A wizard is left a pot by his deceased father, and inside is a small, single slipper. The Muggles of the town come to the wizard in hopes that he would be as kind as his father, but he sends them all away. The Hopping Pot manifests each of the townspeople’s ailments that the wizard refuses to help. By the time the wizard has had enough, the pot does all sorts of nasty things: vomiting, spitting slugs, braying like a donkey, clacking around on its single brass foot, and it’s totally covered in warts. Finally, the wizard goes to the townspeople and offers his services, and the Hopping Pot offers up his slipper for his obnoxious foot.

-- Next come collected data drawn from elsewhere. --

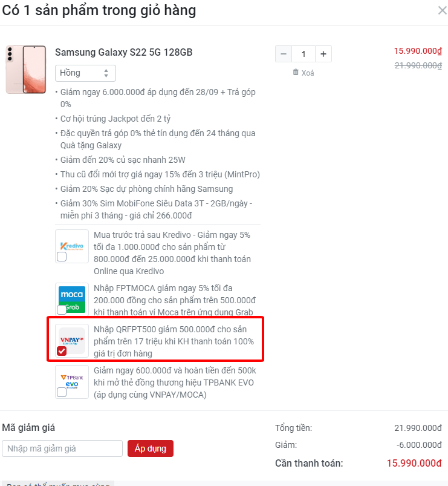Click the TPBank EVO logo

pyautogui.click(x=72, y=381)
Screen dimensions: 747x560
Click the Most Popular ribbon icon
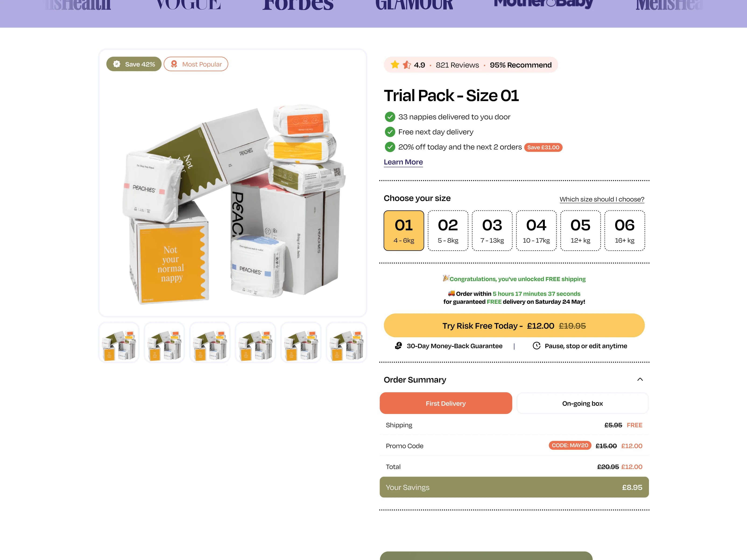coord(174,64)
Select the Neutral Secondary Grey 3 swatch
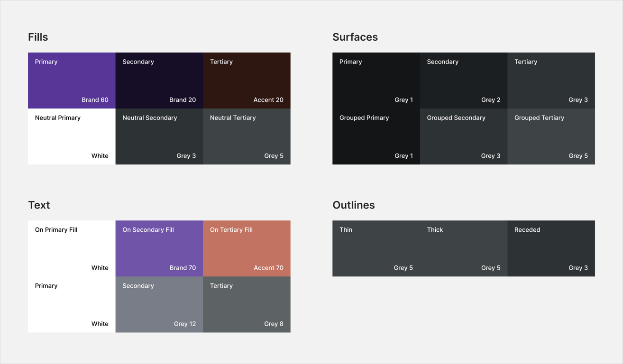The width and height of the screenshot is (623, 364). click(159, 136)
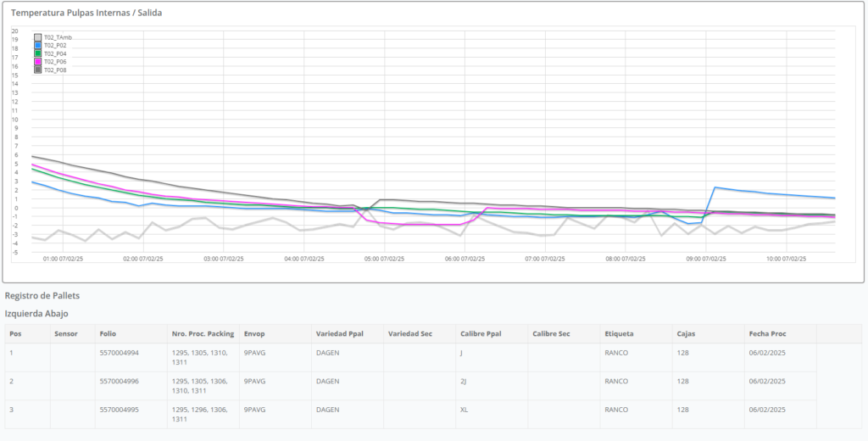
Task: Select the row with folio 5570004996
Action: (x=119, y=381)
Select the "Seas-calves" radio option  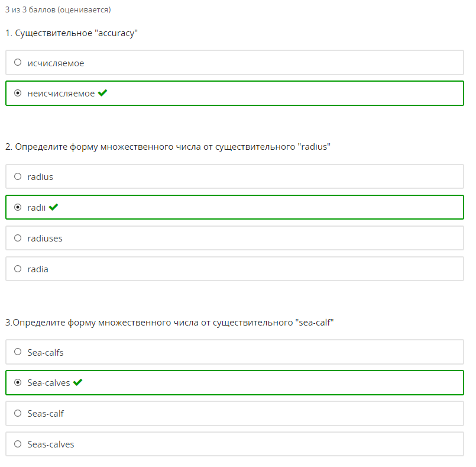coord(18,444)
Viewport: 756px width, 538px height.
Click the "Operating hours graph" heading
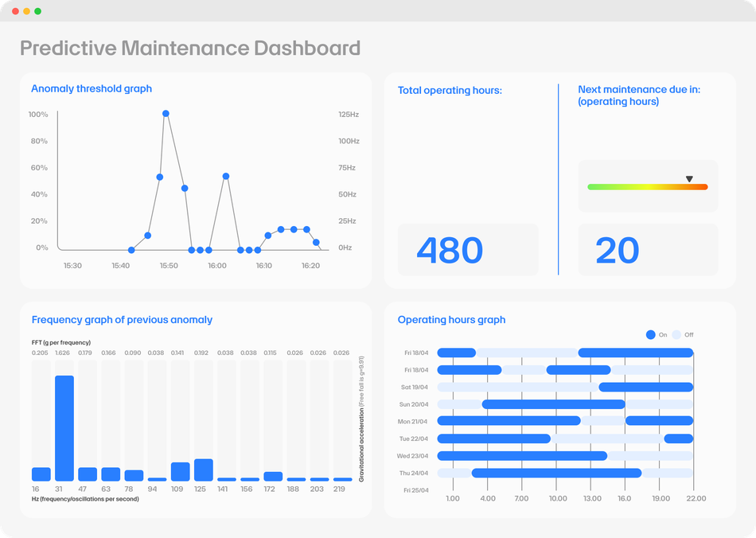click(451, 320)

Obviously, this is a story for young wizards about using magic for good. The interesting thing is that it was actually taken out of existence later because it was so pro-Muggle. It’s sort of depressing that a story that had such an important message was destroyed because of prejudices against Muggles. Perhaps JKR was making a censorship statement with this add-on.

While this is a wizard fairy tale, we Muggles can have our own moral of the story: use our lives for good. All too often we go through our days wrapped up in our own problems that we can’t see the suffering of others. I’m not even talking about the obvious stuff- homeless on the street corners, sick person in my hospital bed. Suffering is often much more abstract and not worn like a t-shirt. Just as the wizard can make a Muggles’ day better by easily curing warts, we can easily make someone’s day even just a little bit better. It doesn’t require money or a ton of work or a bleeding heart liberal view- it may just takes a simple smile or a sincere thank you. A little bit often goes a long way. We are all fragile beings. We should act more like a team, rather than every Muggle for himself.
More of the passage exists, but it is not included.